*Data for review*
===

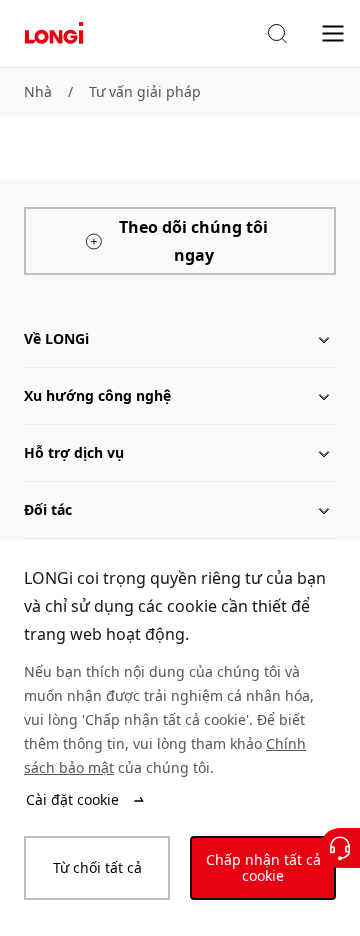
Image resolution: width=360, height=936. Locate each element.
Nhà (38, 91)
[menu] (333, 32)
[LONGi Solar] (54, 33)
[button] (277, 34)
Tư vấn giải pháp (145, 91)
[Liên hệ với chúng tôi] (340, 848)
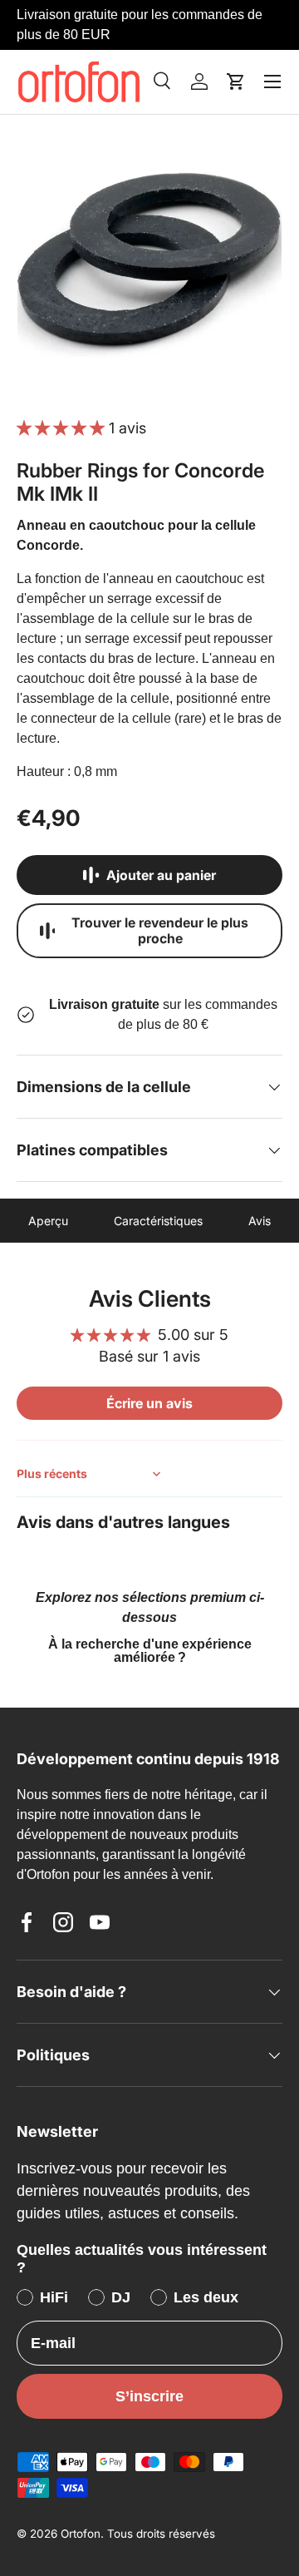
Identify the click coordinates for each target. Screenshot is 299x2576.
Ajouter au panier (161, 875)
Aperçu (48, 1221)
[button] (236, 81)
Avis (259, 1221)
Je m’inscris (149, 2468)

===

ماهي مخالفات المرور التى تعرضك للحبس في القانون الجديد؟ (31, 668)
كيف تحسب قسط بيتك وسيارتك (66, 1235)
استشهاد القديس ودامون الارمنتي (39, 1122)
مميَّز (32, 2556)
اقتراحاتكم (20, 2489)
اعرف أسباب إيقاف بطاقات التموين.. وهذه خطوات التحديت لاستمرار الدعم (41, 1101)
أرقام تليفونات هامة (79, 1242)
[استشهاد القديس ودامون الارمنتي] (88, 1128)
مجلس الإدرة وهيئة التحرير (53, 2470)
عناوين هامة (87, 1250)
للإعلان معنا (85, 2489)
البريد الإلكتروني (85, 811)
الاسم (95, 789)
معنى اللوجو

===

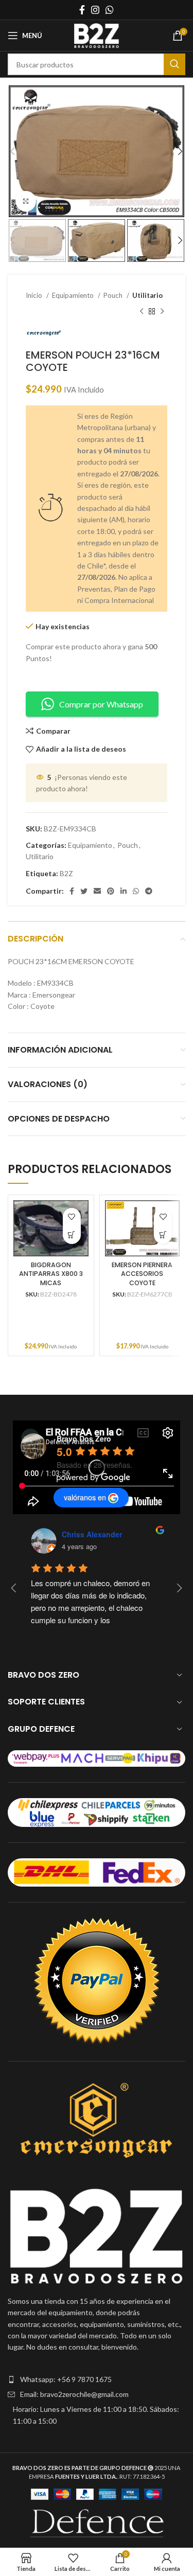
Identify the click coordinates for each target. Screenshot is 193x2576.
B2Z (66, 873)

===

*What you have to do*
From the entries above, extract only the lines running from the one containing "كيف تحسب قسط بيتك وسيارتك (66, 1235)" through the one containing "معنى اللوجو", inclusive.

*Response box*
كيف تحسب قسط بيتك وسيارتك (66, 1235)
استشهاد القديس ودامون الارمنتي (39, 1122)
مميَّز (32, 2556)
اقتراحاتكم (20, 2489)
اعرف أسباب إيقاف بطاقات التموين.. وهذه خطوات التحديت لاستمرار الدعم (41, 1101)
أرقام تليفونات هامة (79, 1242)
[استشهاد القديس ودامون الارمنتي] (88, 1128)
مجلس الإدرة وهيئة التحرير (53, 2470)
عناوين هامة (87, 1250)
للإعلان معنا (85, 2489)
البريد الإلكتروني (85, 811)
الاسم (95, 789)
معنى اللوجو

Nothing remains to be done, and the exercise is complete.